Die Finanzverwaltung stellt fest, dass eine steuerbegünstigte Körperschaft, die sich an der vorübergehenden Unterbringung, Betreuung, Versorgung und Verpflegung von Flüchtlingen beteiligt und dafür Entgelte aus öffentlichen Kassen (oder von anderen steuerbegünstigten Körperschaften) erhält, entsprechende Einnahmen dem ertragsteuerfreien Zweckbetrieb zuordnen kann. Dies gilt auch dann, wenn der Satzungszweck der steuerbegünstigten Körperschaft nicht die Förderung der Flüchtlingshilfe ist.

  • Beispiel: Eine gemeinnützige und somit steuerbegünstigte Jugendeinrichtung, deren alleiniger Satzungszweck die Förderung der Jugendhilfe ist, nimmt Flüchtlinge in ihrer Einrichtung auf, betreut und verpflegt sie. Die Einnahmen, die die Jugendeinrichtung dafür von der Stadt B erhält, können dem ertragsteuerfreien Zweckbetrieb zugeordnet werden.

Darüber hinaus können Umsatzsteuerermäßigungen und -befreiungen, die auf vergleichbare Leistungen der jeweiligen Einrichtungen an andere Leistungsempfänger bereits angewendet werden, auch auf die Flüchtlingshilfe übertragen werden.

  • Beispiel: Die o. g. Jugendeinrichtung erbringt Leistungen gegenüber Jugendlichen, die gemäß § 4 Nr. 25 UStG umsatzsteuerbefreit sind. Die Unterkunfts-, Betreuungs-, Versorgungs- und Verpflegungsleistungen der Jugendeinrichtung, die gegenüber den Flüchtlingen erbracht werden und für die sie von der Stadt B ein Entgelt erhält, stellen umsatzsteuerbefreite Leistungen der Einrichtung dar.
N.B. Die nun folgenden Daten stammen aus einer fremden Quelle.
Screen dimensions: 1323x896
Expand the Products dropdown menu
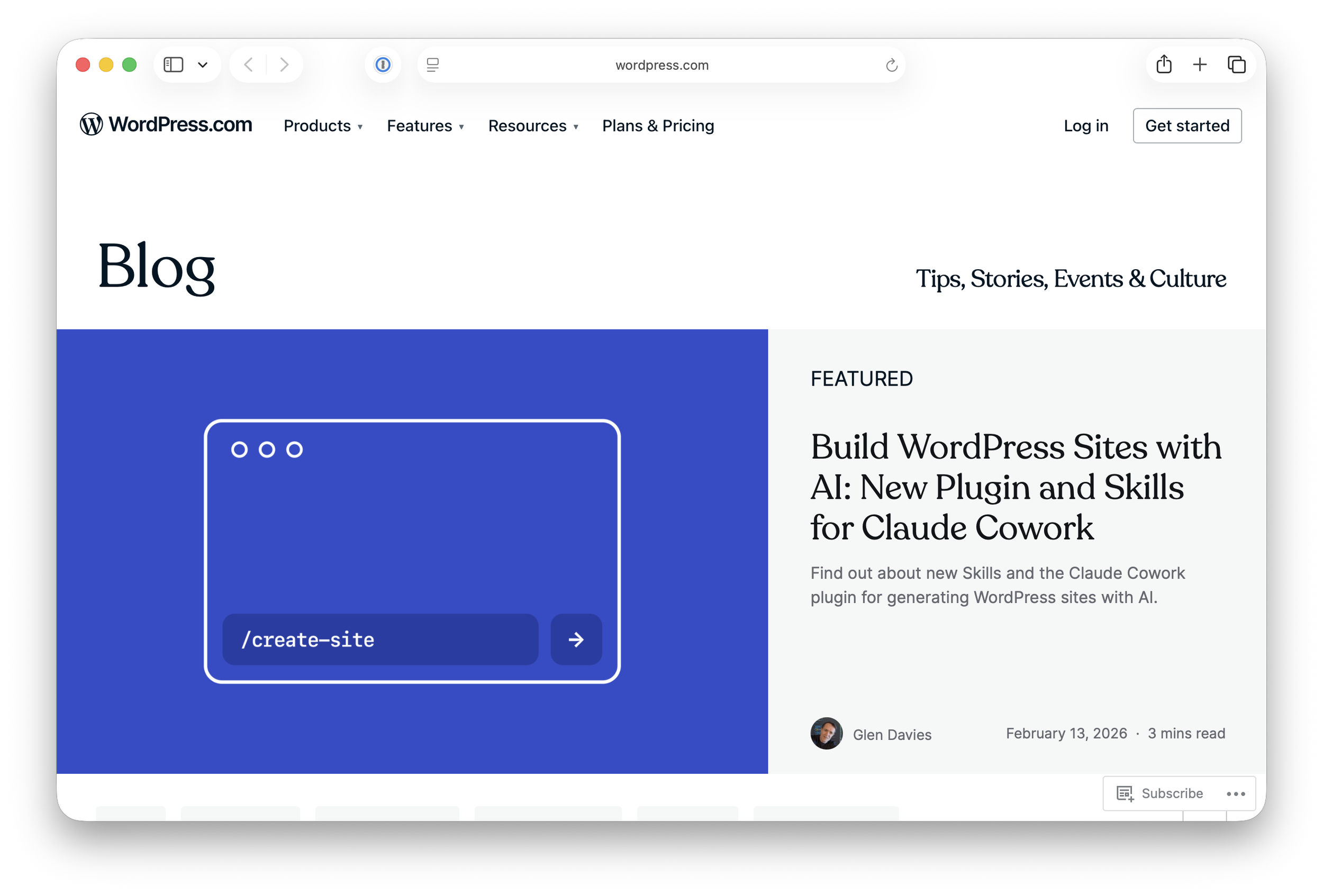pyautogui.click(x=323, y=126)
Die Umsatzsteuerbefreiung gilt insbesondere auch bei Wohlfahrtseinrichtungen, deren Leistungen gemäß § 4 Nr. 18 UStG umsatzsteuerbefreit sind. Darunter fallen auch Personalgestellung zwischen begünstigten Einrichtungen zur Flüchtlingshilfe sowie die Lieferung von Speisen und Getränken an Flüchtlingsunterkünfte.

  • Beispiel: Eine Wohlfahrtseinrichtung erbringt umsatzsteuerbefreite Mahlzeitendienste gegenüber Obdachlosen. Diese Einrichtung übernimmt nunmehr auch die Verpflegung von Flüchtlingen, die in einer benachbarten Flüchtlingsunterkunft untergebracht sind. Darüber hinaus stellt die Wohlfahrtseinrichtung einer gGmbH, die die benachbarte Flüchtlingsunterkunft betreibt, Personal zur Ausgabe der Mahlzeiten zur Verfügung. Sowohl die Lieferung der Speisen und Getränke an die Flüchtlinge als auch die Personalgestellung können durch die Wohlfahrtseinrichtung umsatzsteuerfrei erbracht werden.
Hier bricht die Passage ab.